* [PATCH] btrfs: tree-checker: add btrfs dev extent checks
@ 2024-08-11 5:50 Qu Wenruo
2024-08-13 23:11 ` David Sterba
2024-08-15 5:17 ` Anand Jain
0 siblings, 2 replies; 6+ messages in thread
From: Qu Wenruo @ 2024-08-11 5:50 UTC (permalink / raw)
To: linux-btrfs
[REPORT]
There is a corruption report that btrfs refuse to mount a fs that has
overlapping dev extents:
BTRFS error (device sdc): dev extent devid 4 physical offset
14263979671552 overlap with previous dev extent end 14263980982272
BTRFS error (device sdc): failed to verify dev extents against chunks: -117
BTRFS error (device sdc): open_ctree failed
[CAUSE]
The cause is very obvious, there is a bad dev extent item with incorrect
length.
Although we are not 100% sure of the cause before getting the dev tree
dump, I'm already surprised that we do not have any checks on dev tree.

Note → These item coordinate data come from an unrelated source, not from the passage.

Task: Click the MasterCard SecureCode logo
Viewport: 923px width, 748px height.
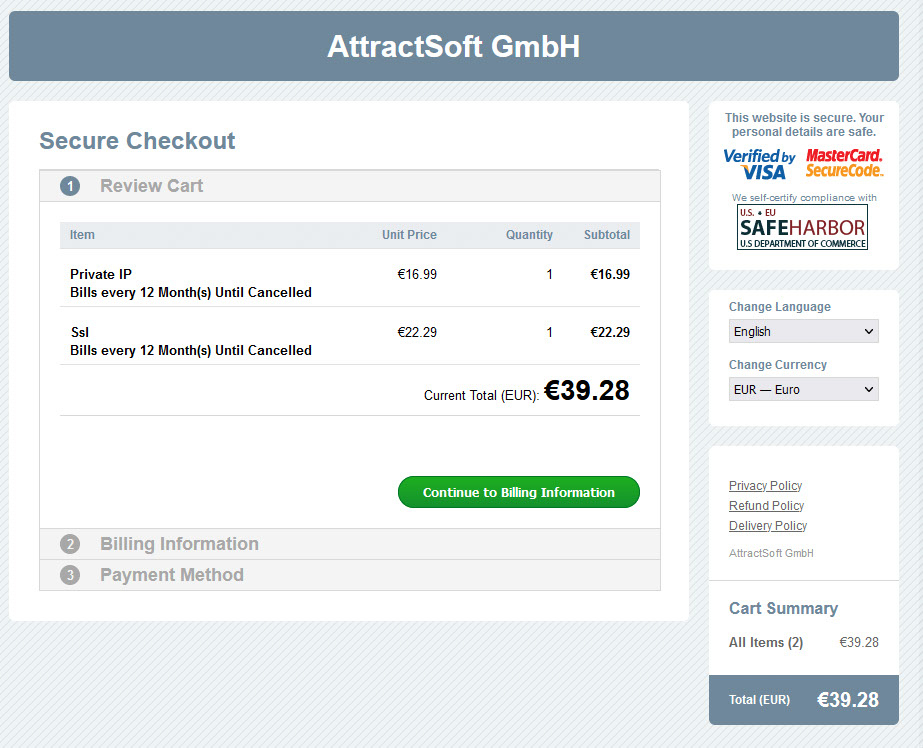Action: [844, 163]
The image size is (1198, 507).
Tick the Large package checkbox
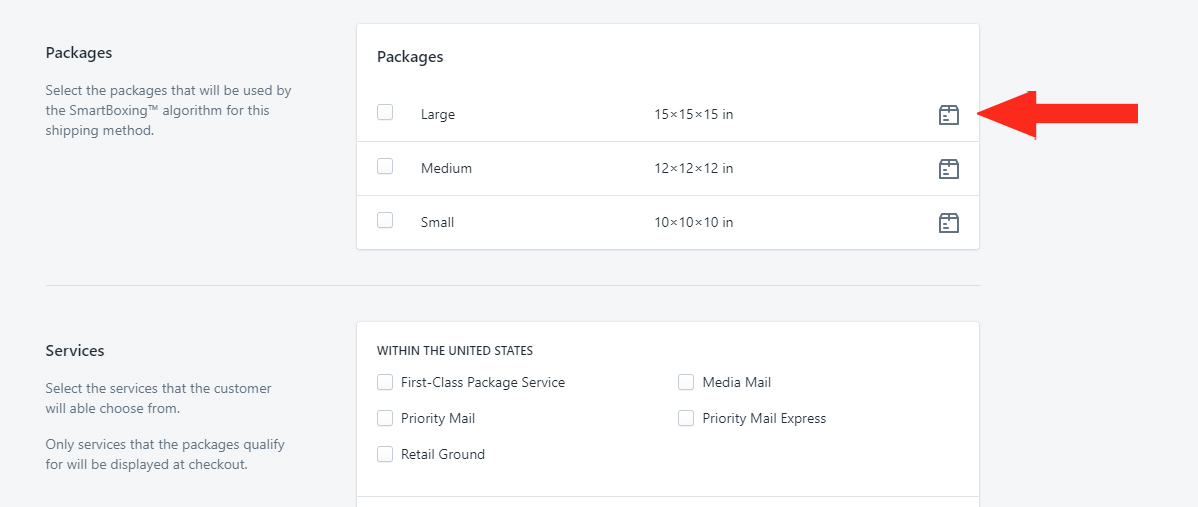point(385,112)
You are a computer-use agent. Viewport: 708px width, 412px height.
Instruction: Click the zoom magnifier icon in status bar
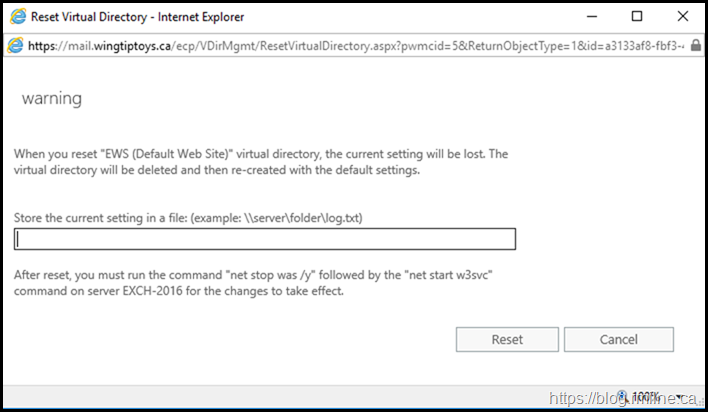[622, 396]
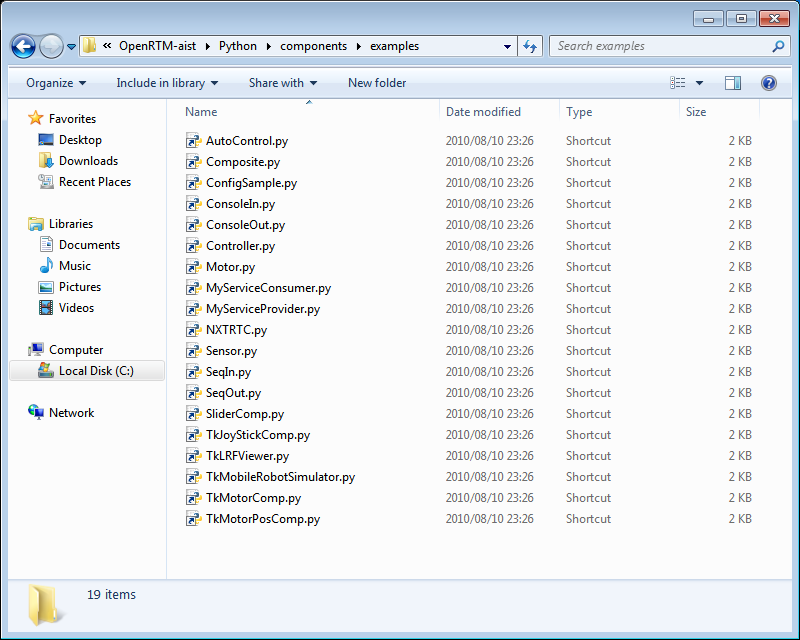800x640 pixels.
Task: Expand the view options dropdown arrow
Action: 699,83
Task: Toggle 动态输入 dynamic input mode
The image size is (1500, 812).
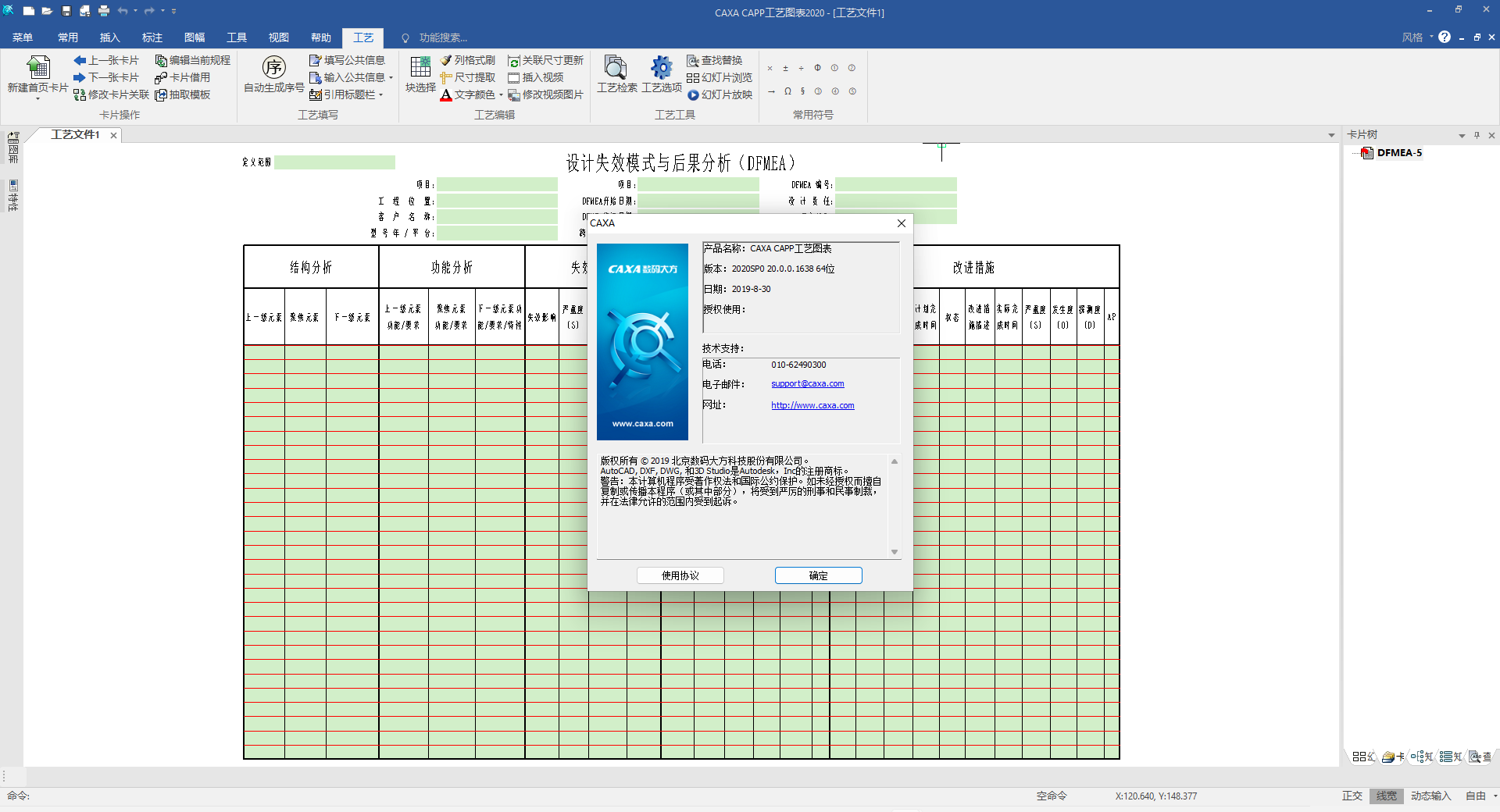Action: click(1430, 796)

Currently we only do the dev-extent verification at mount time, but if the
corruption is caused by memory bitflip, we really want to catch it before
writing the corruption to the storage.
Furthermore the dev extent items has the following key definition:
(<device id> DEV_EXTENT <physical offset>)
Thus we can not just rely on the generic key order check to make sure
there is no overlapping.
[ENHANCEMENT]
Introduce dedicated dev extent checks, including:
- Fixed member checks
* chunk_tree should always be BTRFS_CHUNK_TREE_OBJECTID (3)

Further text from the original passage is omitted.